Chronique

Qu’importe le nécessaire pourvu qu’on ait le superflu !

Par Isabelle Laplante et Nicolas De Beer


Qu'importe le nécessaire pourvu qu'on ait le superflu (...)

Le concept de "besoins" est, comme les termes de croissance, progrès, développement, relance, mis à toutes les sauces.

Commençons par faire de la distinction, par utiliser la langue française et la richesse de son vocabulaire, ce qui pourra apaiser quelques-unes de nos inquiétudes, notre sensation de vide, de perte de sens, dans ce monde qui nous aspire vers un vortex. Les addictions sont différentes des besoins, de la compulsion, du "désir mimétique" [1], ou de ce qui est de l’ordre de l’envie, ou...

Les besoins…

Le mot besoin exprimait l’idée d’exigence en général au début du 1er millénaire. Ce terme est en ce temps-là utilisé pour désigner une situation pressante, un moment critique, une situation de détresse. Au pluriel "les besoins" recouvrent tout ce qu’il faut à l’homme pour vivre ou travailler (1665).
Au XXe siècle, certains disent qu’ils sont d’ordre vital : boire, manger, évacuer, respirer, se reposer, procréer. A quoi l’on peut ajouter d’autres besoins, les besoins sociaux, « vivre avec les autres », comme appartenir à un groupe, recevoir de la reconnaissance (être vu, entendu, touché…), qui peuvent s’avérer vitaux eux aussi.

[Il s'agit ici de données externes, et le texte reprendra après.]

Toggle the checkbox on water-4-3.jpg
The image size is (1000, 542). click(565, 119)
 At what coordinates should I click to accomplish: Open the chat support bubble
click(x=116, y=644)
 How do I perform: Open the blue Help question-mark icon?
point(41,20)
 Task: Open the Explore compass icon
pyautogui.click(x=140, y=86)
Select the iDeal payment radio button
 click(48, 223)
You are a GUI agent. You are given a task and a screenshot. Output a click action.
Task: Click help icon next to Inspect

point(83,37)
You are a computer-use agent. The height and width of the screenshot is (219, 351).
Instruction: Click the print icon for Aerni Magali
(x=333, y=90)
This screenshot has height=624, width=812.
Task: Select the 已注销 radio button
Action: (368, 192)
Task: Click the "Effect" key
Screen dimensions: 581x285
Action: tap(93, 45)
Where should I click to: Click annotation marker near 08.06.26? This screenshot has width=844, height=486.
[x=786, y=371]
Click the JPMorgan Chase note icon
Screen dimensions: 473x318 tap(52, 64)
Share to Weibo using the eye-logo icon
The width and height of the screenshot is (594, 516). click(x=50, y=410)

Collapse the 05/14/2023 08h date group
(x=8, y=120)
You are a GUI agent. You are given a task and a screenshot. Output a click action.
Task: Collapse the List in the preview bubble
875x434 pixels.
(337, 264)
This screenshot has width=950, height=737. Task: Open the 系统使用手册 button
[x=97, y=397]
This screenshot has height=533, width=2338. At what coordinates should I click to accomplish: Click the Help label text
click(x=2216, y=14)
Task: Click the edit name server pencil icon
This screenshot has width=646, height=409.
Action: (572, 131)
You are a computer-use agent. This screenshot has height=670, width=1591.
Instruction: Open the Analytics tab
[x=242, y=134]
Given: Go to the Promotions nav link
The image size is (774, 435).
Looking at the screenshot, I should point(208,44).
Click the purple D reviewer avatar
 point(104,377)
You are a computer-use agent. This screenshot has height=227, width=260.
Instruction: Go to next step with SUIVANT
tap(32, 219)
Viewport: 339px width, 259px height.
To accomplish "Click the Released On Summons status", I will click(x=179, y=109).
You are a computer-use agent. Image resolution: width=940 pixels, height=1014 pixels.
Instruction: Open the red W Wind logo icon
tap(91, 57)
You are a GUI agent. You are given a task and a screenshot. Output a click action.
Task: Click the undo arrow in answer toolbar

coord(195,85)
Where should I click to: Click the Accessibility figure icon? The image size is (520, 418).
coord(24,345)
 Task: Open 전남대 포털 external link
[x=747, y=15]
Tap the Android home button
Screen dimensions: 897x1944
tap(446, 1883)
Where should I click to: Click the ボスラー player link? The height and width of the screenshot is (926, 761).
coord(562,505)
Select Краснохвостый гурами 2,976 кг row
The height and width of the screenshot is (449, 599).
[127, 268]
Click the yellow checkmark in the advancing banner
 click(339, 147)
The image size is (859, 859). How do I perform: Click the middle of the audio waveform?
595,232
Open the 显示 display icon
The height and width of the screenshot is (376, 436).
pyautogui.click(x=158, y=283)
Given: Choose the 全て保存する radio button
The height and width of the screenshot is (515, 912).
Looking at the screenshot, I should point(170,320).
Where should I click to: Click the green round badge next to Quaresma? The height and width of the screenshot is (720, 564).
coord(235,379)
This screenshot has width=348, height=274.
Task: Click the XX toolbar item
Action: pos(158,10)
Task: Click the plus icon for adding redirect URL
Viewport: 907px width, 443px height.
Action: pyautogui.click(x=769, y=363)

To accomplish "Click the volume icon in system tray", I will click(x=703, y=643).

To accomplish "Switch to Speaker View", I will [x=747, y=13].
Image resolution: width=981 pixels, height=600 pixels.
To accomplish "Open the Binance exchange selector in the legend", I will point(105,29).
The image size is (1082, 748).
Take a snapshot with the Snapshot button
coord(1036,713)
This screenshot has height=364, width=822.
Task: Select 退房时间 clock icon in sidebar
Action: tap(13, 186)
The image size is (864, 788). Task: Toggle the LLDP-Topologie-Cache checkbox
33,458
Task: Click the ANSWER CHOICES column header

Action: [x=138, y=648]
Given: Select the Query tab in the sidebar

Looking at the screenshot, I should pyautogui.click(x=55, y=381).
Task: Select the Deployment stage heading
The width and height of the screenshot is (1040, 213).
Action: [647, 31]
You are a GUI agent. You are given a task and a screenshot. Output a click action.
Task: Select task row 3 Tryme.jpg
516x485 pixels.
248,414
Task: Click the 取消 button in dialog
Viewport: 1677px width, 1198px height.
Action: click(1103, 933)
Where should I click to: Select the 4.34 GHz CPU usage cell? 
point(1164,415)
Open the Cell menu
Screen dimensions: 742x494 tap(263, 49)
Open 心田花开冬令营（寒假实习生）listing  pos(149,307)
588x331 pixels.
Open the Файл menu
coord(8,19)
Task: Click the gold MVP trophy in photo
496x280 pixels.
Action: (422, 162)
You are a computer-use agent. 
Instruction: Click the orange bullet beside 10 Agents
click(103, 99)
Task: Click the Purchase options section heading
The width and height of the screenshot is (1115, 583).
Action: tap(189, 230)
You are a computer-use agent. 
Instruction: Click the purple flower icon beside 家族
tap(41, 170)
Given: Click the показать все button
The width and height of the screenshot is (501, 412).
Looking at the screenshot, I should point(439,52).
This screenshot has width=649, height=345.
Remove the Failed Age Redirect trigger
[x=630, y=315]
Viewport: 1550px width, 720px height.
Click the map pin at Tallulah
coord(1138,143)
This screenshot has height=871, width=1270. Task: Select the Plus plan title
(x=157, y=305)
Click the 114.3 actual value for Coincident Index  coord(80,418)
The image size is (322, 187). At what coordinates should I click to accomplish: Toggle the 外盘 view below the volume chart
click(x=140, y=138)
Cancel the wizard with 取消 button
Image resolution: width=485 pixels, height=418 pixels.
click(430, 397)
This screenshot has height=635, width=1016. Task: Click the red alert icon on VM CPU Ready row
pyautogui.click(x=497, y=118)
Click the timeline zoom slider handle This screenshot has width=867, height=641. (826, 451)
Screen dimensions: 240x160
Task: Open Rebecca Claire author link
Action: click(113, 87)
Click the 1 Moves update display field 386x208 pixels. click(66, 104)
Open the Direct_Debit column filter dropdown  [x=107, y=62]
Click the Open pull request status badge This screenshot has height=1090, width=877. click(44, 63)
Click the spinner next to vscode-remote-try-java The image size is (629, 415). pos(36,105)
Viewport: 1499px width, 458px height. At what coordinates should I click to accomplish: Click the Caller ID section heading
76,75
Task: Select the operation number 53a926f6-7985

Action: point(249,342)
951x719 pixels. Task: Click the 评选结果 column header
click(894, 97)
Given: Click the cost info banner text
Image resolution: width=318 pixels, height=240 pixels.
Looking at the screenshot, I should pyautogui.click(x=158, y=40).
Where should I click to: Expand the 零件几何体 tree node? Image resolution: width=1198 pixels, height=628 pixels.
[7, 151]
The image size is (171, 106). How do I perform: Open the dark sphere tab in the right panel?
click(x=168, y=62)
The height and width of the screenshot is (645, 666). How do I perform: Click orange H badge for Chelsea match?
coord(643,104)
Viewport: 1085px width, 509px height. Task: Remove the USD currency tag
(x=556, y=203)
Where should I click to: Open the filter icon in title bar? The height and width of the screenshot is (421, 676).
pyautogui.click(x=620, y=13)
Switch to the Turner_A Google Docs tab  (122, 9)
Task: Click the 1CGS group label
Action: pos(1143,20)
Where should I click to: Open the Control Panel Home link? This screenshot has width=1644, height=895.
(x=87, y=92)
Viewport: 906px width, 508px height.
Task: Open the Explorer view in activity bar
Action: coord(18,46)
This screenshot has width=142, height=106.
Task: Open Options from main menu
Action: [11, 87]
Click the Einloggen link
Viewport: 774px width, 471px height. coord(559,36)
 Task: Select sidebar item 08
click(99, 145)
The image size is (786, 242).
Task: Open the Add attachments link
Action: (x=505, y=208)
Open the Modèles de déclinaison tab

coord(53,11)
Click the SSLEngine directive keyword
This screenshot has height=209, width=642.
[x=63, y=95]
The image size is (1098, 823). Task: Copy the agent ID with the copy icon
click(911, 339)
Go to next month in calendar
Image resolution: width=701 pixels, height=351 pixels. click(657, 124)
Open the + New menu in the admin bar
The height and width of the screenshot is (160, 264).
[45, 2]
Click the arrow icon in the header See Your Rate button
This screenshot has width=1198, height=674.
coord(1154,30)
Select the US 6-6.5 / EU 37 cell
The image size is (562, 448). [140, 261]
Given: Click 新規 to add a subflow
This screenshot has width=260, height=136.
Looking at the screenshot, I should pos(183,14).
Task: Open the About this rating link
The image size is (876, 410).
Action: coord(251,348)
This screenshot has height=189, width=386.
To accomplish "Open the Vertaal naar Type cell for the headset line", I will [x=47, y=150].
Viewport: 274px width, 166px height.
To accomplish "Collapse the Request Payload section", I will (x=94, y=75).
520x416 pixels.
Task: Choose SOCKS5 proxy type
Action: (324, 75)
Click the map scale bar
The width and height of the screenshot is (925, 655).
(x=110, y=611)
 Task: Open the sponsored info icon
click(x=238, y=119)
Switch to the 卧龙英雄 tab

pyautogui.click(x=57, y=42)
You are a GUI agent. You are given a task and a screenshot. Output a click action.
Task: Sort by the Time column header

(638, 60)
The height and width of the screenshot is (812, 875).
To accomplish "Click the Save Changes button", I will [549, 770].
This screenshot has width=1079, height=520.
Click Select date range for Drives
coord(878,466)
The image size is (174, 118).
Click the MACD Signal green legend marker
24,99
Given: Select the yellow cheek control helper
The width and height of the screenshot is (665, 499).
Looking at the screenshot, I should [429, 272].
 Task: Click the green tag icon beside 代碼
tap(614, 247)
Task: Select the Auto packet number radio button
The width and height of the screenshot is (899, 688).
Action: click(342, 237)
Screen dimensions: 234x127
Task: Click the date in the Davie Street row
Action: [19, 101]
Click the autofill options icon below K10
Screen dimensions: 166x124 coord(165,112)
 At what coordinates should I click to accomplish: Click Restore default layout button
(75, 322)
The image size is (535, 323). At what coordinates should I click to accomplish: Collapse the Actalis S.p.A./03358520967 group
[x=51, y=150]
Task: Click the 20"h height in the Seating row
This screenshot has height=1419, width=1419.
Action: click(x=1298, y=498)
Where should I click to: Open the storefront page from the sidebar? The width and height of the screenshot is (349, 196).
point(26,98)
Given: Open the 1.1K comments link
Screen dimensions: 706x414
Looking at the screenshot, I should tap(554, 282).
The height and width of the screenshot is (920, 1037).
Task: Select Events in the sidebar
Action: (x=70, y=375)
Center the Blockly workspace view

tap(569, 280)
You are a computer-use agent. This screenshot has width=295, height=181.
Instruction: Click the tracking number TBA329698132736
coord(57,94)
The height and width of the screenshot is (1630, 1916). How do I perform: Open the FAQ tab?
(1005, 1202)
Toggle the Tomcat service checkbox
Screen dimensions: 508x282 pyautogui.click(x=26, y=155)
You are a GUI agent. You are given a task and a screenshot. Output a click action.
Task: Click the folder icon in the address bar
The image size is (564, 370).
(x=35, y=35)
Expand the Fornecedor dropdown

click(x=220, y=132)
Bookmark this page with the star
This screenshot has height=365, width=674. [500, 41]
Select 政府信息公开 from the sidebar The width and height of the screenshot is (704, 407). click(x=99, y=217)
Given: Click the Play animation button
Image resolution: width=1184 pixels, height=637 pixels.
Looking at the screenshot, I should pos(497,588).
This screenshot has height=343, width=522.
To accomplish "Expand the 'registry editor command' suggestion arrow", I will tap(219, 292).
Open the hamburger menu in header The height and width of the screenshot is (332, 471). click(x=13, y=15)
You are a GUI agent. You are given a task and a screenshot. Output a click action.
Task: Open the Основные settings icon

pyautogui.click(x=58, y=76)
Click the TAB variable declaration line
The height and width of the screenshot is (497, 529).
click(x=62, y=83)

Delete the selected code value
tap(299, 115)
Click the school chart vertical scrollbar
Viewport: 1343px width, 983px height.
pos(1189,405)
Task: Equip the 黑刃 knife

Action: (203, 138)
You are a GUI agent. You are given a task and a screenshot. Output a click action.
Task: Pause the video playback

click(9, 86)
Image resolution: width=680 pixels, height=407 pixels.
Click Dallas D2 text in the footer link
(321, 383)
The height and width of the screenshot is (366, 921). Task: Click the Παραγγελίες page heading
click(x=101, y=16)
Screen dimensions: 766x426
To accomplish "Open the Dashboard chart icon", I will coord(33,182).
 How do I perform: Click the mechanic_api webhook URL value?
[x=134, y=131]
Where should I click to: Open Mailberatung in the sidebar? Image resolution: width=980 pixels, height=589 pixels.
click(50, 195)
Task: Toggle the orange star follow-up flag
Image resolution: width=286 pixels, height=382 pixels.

Pour Epicure avoir un abri et des amis sont des vrais besoins alors que posséder une grande richesse et être célèbre sont de faux besoins.

Aujourd’hui, au XXIe siècle, nous avons des besoins, certes !
Au XVIIe siècle Spinoza nous parle, lui, des besoins véritables comme la belle santé, les bonnes activités, les vraies amitiés. Et des faux besoins comme la possession, la réputation, le pouvoir. Et il propose de réduire ces faux besoins.
Le besoin est indispensable à la survie mentale ou physique : rester sain de corps et d’esprit, cohérence mentale, culturelle… :

L’économie peut dire bien des choses utiles sur les désirs, les préférences et les demandes. Mais le ‘besoin’ est vraisemblablement un impératif moral, psychologique ou physique qui ne souffre ni compromis ni ajustement - ni analyse économique (William R. Allen).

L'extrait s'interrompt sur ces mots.